◆ Work to be completed ◆
Could you restate the entries below word for word and leave the images out?

◆ Data listing ◆
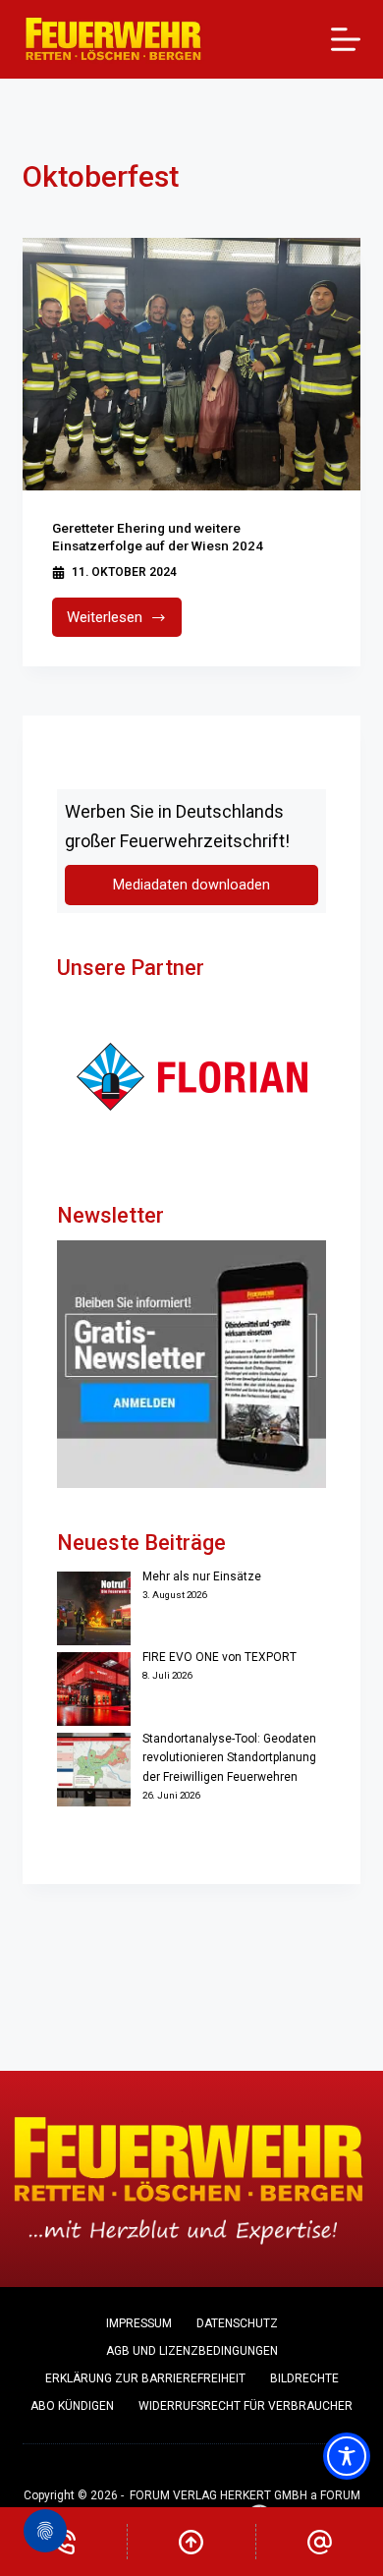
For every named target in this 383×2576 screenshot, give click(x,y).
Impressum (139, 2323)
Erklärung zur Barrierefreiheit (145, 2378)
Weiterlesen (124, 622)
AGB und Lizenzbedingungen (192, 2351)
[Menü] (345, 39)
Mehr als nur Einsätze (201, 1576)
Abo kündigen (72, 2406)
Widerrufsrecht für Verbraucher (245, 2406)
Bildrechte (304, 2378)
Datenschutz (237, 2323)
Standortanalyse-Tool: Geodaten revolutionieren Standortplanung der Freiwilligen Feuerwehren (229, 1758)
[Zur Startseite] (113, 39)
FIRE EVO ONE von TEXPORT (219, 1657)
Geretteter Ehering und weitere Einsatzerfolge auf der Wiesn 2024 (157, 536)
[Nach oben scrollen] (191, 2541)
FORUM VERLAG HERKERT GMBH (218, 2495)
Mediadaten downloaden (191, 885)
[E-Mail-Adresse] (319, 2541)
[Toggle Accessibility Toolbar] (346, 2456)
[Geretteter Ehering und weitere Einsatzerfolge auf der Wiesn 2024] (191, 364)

◆ Expected answer ◆
For every named target in this 383×2576 screenshot, give click(x,y).
Impressum (139, 2323)
Erklärung zur Barrierefreiheit (145, 2378)
Weiterlesen (124, 622)
AGB und Lizenzbedingungen (192, 2351)
[Menü] (345, 39)
Mehr als nur Einsätze (201, 1576)
Abo kündigen (72, 2406)
Widerrufsrecht für Verbraucher (245, 2406)
Bildrechte (304, 2378)
Datenschutz (237, 2323)
Standortanalyse-Tool: Geodaten revolutionieren Standortplanung der Freiwilligen Feuerwehren (229, 1758)
[Zur Startseite] (113, 39)
FIRE EVO ONE von TEXPORT (219, 1657)
Geretteter Ehering und weitere Einsatzerfolge auf der Wiesn 2024 (157, 536)
[Nach oben scrollen] (191, 2541)
FORUM VERLAG HERKERT GMBH (218, 2495)
Mediadaten downloaden (191, 885)
[E-Mail-Adresse] (319, 2541)
[Toggle Accessibility Toolbar] (346, 2456)
[Geretteter Ehering und weitere Einsatzerfolge auf der Wiesn 2024] (191, 364)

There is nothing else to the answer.